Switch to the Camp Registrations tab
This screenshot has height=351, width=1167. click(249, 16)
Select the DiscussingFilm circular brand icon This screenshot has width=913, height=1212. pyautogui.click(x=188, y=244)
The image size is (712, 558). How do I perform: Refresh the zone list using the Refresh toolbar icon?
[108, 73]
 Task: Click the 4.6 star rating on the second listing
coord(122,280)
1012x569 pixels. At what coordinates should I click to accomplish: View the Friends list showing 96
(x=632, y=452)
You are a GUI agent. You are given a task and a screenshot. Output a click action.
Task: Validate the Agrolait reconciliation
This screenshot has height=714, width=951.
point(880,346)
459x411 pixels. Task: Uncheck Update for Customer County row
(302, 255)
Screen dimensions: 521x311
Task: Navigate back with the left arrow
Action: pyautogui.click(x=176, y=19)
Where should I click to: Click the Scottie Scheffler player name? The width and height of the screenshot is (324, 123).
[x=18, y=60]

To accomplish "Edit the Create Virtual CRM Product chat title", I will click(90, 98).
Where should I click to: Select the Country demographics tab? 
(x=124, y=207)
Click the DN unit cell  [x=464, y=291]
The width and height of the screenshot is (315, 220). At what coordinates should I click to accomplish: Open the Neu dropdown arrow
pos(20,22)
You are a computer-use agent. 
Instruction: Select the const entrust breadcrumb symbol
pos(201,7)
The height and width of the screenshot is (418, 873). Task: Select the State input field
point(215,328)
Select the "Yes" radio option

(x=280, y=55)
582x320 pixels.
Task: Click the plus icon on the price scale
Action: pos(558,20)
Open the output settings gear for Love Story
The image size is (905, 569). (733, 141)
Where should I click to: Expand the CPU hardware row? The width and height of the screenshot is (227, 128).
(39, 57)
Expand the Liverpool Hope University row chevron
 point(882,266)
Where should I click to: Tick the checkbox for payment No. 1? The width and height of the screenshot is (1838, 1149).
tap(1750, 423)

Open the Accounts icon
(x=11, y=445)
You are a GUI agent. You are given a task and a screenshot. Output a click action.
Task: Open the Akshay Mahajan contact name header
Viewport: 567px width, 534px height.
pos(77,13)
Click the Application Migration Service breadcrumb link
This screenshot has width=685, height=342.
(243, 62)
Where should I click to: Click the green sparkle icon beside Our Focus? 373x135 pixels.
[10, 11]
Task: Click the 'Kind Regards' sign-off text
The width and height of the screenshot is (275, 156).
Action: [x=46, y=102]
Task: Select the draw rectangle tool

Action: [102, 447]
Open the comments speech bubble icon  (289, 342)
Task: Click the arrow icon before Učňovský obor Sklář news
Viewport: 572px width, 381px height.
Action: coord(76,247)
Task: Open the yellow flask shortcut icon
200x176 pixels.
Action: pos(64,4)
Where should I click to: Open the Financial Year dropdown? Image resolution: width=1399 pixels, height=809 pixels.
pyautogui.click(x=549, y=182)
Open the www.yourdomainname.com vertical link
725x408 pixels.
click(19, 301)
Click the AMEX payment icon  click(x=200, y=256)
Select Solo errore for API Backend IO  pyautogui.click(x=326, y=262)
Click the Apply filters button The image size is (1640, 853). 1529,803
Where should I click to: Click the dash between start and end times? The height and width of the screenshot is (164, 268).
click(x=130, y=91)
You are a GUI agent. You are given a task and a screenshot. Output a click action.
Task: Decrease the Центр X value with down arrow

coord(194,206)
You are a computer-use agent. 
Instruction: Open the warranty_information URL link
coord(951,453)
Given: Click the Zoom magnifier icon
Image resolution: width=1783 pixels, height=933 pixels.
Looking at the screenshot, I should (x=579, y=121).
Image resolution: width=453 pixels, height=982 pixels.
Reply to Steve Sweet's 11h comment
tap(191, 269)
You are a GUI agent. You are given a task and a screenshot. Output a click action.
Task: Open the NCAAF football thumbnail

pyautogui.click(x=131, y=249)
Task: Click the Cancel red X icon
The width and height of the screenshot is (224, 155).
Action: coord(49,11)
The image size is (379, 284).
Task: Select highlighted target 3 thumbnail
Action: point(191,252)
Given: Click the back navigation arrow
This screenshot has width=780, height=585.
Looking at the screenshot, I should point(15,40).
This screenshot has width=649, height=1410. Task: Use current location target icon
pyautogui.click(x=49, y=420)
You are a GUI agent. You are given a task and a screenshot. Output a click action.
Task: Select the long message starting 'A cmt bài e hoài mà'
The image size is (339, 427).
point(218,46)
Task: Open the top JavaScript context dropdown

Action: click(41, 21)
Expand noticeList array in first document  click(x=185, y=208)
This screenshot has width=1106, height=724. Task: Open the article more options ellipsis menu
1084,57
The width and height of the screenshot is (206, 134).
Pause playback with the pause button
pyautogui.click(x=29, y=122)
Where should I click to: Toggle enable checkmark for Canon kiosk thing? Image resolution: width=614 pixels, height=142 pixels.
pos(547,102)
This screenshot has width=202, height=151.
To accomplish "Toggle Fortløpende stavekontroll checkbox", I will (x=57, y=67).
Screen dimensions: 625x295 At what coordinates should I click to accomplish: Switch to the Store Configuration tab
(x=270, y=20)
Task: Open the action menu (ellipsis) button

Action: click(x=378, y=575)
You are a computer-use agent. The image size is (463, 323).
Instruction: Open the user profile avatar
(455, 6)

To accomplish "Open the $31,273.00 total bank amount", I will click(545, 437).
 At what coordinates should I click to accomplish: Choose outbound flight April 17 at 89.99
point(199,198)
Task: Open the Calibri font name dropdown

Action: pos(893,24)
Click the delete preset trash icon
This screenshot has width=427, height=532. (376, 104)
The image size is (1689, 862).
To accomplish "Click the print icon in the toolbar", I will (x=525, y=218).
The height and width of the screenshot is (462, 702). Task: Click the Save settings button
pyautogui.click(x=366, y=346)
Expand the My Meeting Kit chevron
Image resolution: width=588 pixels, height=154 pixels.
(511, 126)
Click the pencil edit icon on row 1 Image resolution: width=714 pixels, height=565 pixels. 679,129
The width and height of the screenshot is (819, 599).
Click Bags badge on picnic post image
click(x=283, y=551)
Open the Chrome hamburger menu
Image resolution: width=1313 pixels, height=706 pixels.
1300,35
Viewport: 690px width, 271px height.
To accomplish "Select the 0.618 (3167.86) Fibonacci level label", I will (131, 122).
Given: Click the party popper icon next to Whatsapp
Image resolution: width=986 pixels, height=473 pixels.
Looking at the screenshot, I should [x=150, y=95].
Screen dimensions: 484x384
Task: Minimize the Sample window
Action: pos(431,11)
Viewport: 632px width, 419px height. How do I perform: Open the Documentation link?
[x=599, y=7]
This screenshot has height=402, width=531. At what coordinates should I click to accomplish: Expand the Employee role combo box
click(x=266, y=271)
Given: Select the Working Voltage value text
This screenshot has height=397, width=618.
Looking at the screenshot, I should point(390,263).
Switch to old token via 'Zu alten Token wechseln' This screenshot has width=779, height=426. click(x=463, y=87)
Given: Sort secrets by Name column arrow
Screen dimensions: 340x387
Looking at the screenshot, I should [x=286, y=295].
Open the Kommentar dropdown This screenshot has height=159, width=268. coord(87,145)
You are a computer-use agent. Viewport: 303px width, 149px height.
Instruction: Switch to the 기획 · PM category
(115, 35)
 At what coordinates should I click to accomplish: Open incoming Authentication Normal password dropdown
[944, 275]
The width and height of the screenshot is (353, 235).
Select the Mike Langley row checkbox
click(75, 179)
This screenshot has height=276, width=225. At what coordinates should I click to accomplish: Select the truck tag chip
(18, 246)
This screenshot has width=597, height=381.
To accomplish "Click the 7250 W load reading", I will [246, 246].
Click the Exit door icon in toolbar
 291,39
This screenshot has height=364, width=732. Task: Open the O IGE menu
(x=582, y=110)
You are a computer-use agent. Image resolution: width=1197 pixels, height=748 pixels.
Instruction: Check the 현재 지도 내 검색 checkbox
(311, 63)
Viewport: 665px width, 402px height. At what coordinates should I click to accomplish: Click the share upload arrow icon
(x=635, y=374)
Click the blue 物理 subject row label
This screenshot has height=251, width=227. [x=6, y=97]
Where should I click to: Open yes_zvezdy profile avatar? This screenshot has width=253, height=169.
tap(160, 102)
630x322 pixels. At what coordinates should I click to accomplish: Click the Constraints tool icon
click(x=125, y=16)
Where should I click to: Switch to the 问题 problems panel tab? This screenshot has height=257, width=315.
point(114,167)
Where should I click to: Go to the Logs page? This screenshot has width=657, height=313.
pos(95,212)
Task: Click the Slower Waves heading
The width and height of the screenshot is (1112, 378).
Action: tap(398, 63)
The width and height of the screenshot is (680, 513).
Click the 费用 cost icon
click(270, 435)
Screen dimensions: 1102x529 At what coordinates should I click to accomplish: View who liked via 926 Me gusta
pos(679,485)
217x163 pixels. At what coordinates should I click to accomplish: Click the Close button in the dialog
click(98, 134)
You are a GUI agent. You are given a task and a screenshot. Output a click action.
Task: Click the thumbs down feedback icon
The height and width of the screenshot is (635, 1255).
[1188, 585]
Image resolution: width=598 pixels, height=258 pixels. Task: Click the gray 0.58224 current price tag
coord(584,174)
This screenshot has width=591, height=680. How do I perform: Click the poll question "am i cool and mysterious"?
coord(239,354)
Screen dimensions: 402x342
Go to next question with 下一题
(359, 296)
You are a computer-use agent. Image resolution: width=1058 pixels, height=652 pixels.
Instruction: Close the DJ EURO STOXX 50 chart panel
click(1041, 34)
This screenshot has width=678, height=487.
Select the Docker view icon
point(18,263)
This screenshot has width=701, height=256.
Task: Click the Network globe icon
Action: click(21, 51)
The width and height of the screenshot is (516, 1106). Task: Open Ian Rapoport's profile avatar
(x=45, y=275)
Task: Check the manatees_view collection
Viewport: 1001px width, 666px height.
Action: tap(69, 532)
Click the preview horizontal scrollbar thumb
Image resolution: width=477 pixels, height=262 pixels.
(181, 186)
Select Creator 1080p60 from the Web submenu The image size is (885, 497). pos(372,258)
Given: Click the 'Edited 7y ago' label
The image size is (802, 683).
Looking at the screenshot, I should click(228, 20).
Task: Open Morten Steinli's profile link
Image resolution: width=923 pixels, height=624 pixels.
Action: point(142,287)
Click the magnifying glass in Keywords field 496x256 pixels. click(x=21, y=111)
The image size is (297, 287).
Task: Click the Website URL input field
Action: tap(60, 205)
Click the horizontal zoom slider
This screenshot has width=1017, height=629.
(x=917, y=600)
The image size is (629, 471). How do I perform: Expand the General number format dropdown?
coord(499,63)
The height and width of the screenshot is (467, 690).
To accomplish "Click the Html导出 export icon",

==*==

*Required action:* Output, from the data above, the lines from the line with "Click the blue 物理 subject row label" to the line with "Task: Click the Slower Waves heading" exactly as they stand, both ends included and nothing else.

*Task answer:*
Click the blue 物理 subject row label
This screenshot has height=251, width=227. [x=6, y=97]
Where should I click to: Open yes_zvezdy profile avatar? This screenshot has width=253, height=169.
tap(160, 102)
630x322 pixels. At what coordinates should I click to accomplish: Click the Constraints tool icon
click(x=125, y=16)
Where should I click to: Switch to the 问题 problems panel tab? This screenshot has height=257, width=315.
point(114,167)
Where should I click to: Go to the Logs page? This screenshot has width=657, height=313.
pos(95,212)
Task: Click the Slower Waves heading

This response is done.